Targeting browsers with browserslist
Babel does not guess which browsers to support — you tell it through browserslist, a shared config format that bundlers, autoprefixer, and Babel all read. Defining targets once keeps your whole toolchain consistent. The cleanest place is a browserslist key in package.json:
{
"browserslist": [
"> 0.5%",
"last 2 versions",
"not dead",
"Firefox ESR"
]
}
Each line is a query that resolves against real-world usage data:
| Query | Meaning |
|---|---|
> 0.5% | Browsers with more than 0.5% global market share |
last 2 versions | The two most recent versions of every browser |
not dead | Excludes browsers without official support for 24 months |
Firefox ESR | The current Extended Support Release |
To target Node.js instead, set it explicitly in the Babel options rather than browserslist:
{
"presets": [
["@babel/preset-env", { "targets": { "node": "current" } }]
]
}
Inspect what your queries actually resolve to before committing — this is invaluable for spotting an ancient browser dragging in heavy transforms:
npx browserslist
Output:
chrome 126
edge 126
firefox 127
firefox 115
safari 17.5
samsung 25
Seeing it in action
Consider a small module using modern syntax:
const getName = (user) => user?.profile?.name ?? "anonymous";
export const greet = (user) => `Hello, ${getName(user)}!`;
Run it through Babel for a legacy target:
npx babel src/greet.js --out-file dist/greet.js
Targeting older browsers, the optional chaining and nullish coalescing are expanded into defensive checks that any ES5 engine can run, while the template literal becomes string concatenation. The behavior is byte-for-byte equivalent; only the syntax changed.
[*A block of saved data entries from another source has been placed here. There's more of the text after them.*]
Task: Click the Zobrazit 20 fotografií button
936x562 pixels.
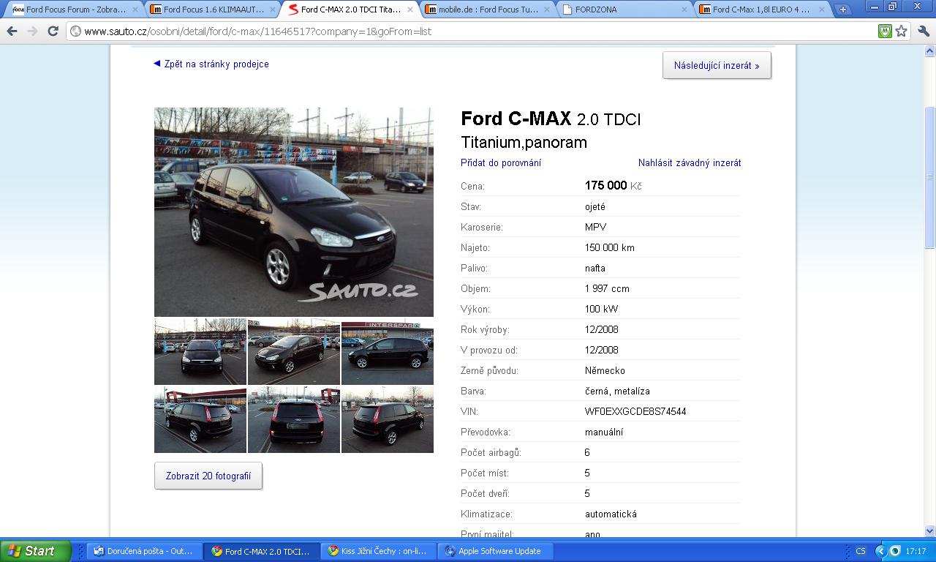Action: [x=208, y=476]
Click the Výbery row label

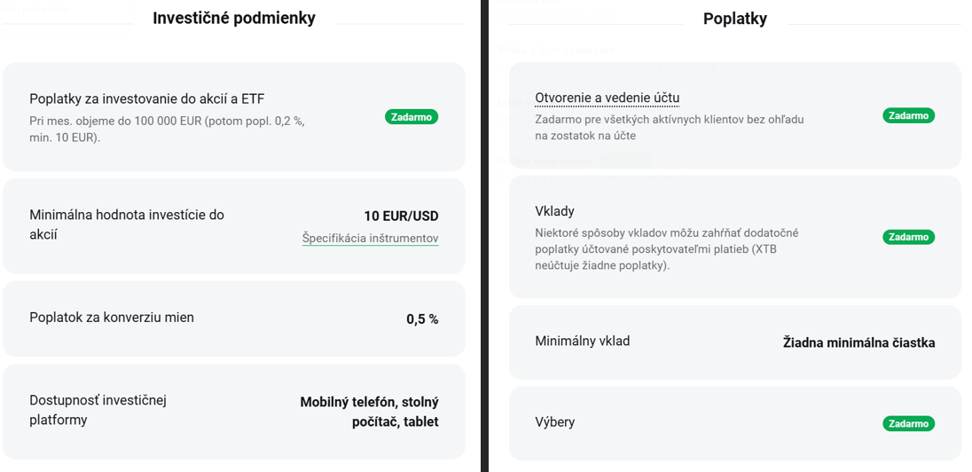[555, 422]
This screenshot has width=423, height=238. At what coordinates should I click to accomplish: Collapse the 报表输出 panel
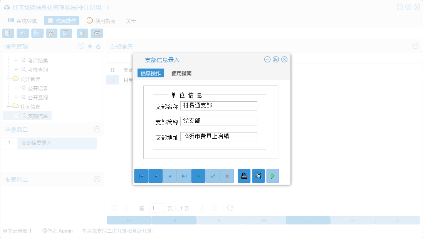(97, 179)
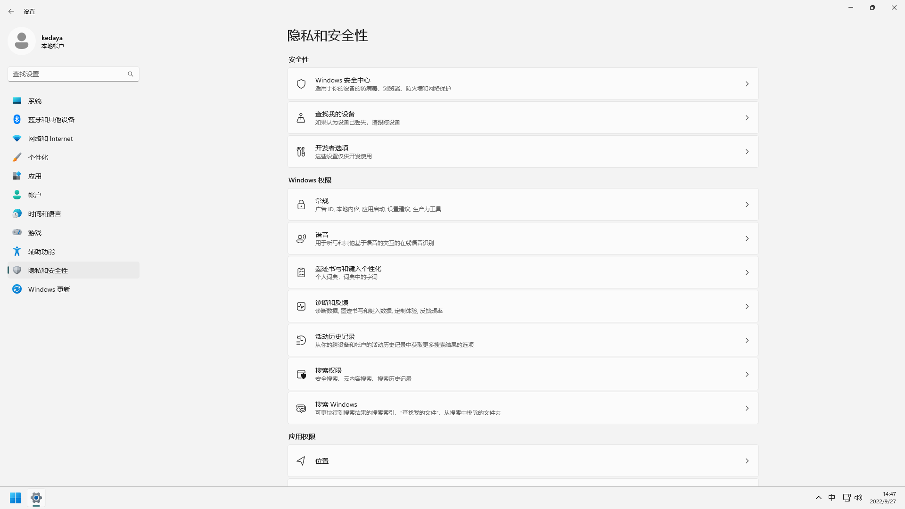Viewport: 905px width, 509px height.
Task: Open the Windows Start menu
Action: click(x=15, y=498)
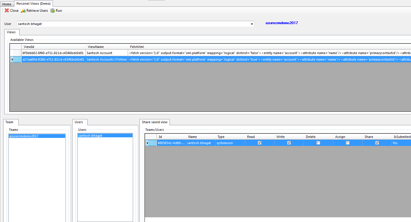
Task: Open the Share saved view tab
Action: pyautogui.click(x=155, y=122)
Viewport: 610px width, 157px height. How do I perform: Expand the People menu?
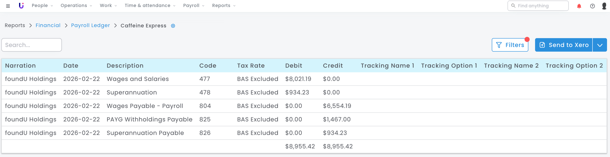[42, 6]
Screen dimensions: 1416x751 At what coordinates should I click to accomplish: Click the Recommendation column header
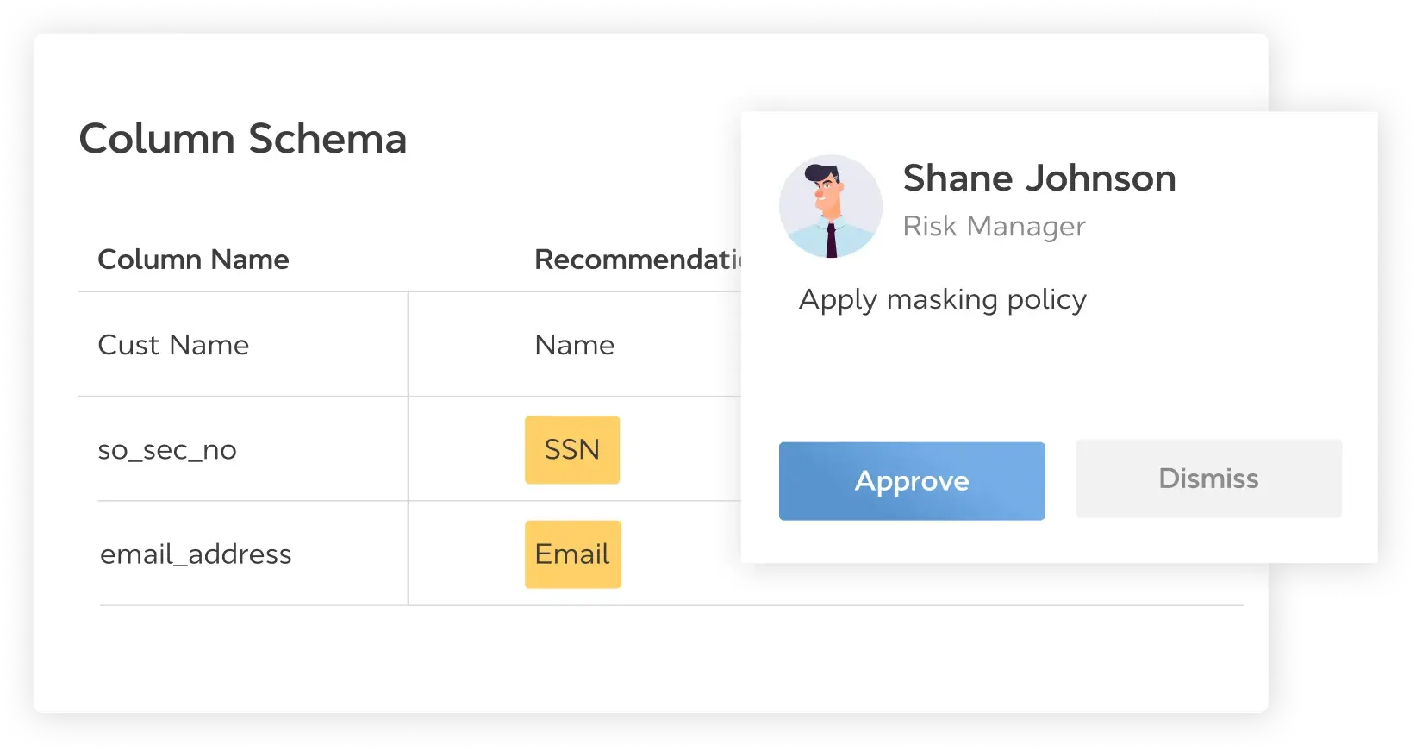(636, 260)
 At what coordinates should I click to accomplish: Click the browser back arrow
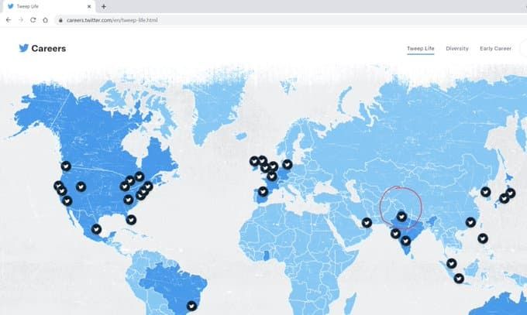[x=9, y=19]
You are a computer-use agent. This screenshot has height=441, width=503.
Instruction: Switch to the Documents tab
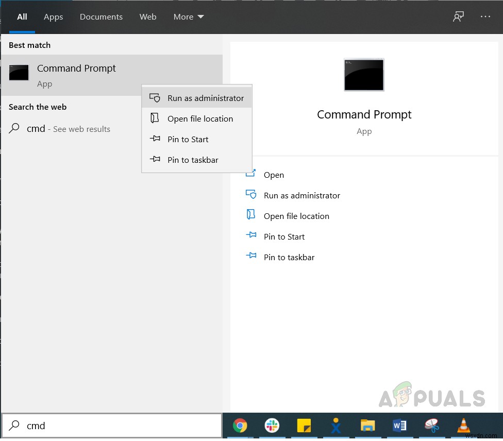100,17
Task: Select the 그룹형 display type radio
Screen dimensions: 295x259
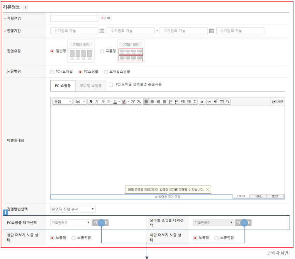Action: point(102,51)
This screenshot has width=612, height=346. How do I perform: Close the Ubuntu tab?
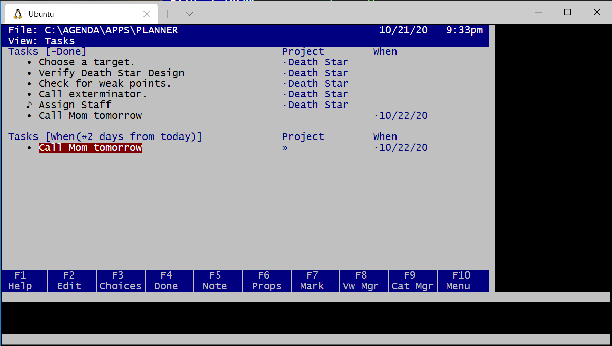pos(147,14)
Where it fits in the build
Babel is almost never the last word in a real build. Today, bundlers and dev servers (Vite, webpack, esbuild, SWC) own the orchestration, and Babel runs as a transform step inside them — for example, via babel-loader in webpack. The typical pipeline looks like this:
source (.js/.ts/.jsx)
|
Babel transpile <- syntax down-leveling + polyfill injection
|
bundle + tree-shake
|
minify
|
output (dist/)
Many modern setups now reach for SWC or esbuild, which transpile far faster because they are written in Rust/Go. Babel still wins on its huge plugin ecosystem and precise polyfilling, so reach for it when you need control rather than raw speed.
Best practices
- Drive targets from a single
browserslistconfig so Babel, bundlers, and autoprefixer agree. - Prefer
@babel/preset-envover hand-picking plugins; let your targets decide the transforms. - Use
useBuiltIns: "usage"with a pinnedcorejsversion to ship the minimum polyfill payload. - Run
npx browserslistperiodically; trimming dead browsers can dramatically shrink output. - Don’t over-transpile — modern targets need fewer transforms, smaller bundles, and faster code.
- Keep Babel config in
babel.config.json(project-wide) rather than.babelrcfor monorepo friendliness.